In your hand this tablet has weight, it feels like a piece of serious gaming gear and it has an optional controller that really isn't an option any more than good tires are an option on a sports car. You need the controller which uses Wi-Fi direct (lower latency greater range) to connect to the tablet. Unlike the original Shield, which I also have, it isn't for handheld gaming really. You need a table to put the tablet on (I'm not a fan of playing off my lap). The cover turns into a stand and you are ready to play.

The stereo speakers have a decent sound, though I expect most who use this device will employ a headset or earbuds because you can crank it up without driving folks near you nuts. The screen is wonderful, and provides a good visual performance clearly tuned for games, and it showcased the fact that I have yet to find an Android shooter I really love.

Thank heavens there are a variety of cloud streaming services and this product anticipates the spread of the Nvidia Grid cloud gaming service now in beta in the San Francisco Bay area. This service provides PC-level performance streamed with low latency to tablet devices and this tablet is ideal for a service like that or OnLive (which has been in market for a while).


I'm fascinated by how artists can create amazing things on the iPad given it really has a low quality pen interface.
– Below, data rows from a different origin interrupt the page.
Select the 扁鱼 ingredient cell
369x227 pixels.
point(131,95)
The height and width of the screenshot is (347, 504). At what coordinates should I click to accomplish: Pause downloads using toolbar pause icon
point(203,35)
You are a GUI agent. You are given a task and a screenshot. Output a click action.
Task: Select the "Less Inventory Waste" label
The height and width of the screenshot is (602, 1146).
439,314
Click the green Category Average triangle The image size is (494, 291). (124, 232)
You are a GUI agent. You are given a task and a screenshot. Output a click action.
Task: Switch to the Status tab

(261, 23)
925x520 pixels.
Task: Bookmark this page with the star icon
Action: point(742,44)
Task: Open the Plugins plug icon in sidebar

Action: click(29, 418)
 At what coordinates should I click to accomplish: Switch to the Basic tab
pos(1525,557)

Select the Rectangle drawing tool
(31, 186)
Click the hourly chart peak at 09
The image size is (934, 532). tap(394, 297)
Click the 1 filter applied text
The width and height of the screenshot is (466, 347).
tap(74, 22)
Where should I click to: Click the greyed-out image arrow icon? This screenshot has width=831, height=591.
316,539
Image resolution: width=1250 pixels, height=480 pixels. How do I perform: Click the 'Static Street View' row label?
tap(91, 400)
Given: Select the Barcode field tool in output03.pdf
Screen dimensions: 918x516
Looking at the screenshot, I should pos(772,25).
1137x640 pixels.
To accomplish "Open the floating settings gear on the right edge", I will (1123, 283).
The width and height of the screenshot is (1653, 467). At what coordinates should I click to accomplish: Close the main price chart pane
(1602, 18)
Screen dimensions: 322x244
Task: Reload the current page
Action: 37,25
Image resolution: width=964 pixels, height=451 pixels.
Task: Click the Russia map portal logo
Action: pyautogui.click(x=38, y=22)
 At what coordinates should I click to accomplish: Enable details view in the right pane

This is one other area the Nvidia Shield Tablet stands out, it has a very accurate stylus interface and, if you are artistic, (given both my mother and step mother were artists you'd think I'd have that skill, but I don't), this could make a fantastic sketch pad.

It comes with a painting app called Dabbler which I haven't had a chance to play with that much – ah who am I kidding, I can't paint – but it looked cool and for someone with that skill it could be a great way to pass the time artistically.

8in tablet with an attitude

In the end the Nvidia Shield Tablet is an 8in tablet with an attitude. It isn't a Kindle though it will run the Kindle app just fine and it uses the Google Play store so it actually has more games than my Kindle does. It isn't an iPad mini light, it is a product designed by and for gamers. And I am one, for instance I just spent most of the last five hours on a plane from San Francisco to New York and I gamed for much of the trip which actually went by very quickly. Having a tablet that does this well is a godsend for a unique few of us. If you love your iPad or Kindle this may not sway you, but if you've been looking for something that scratches your gaming and artistic itches the Nvidia Shield Tablet may be your cup of tea. It was mine.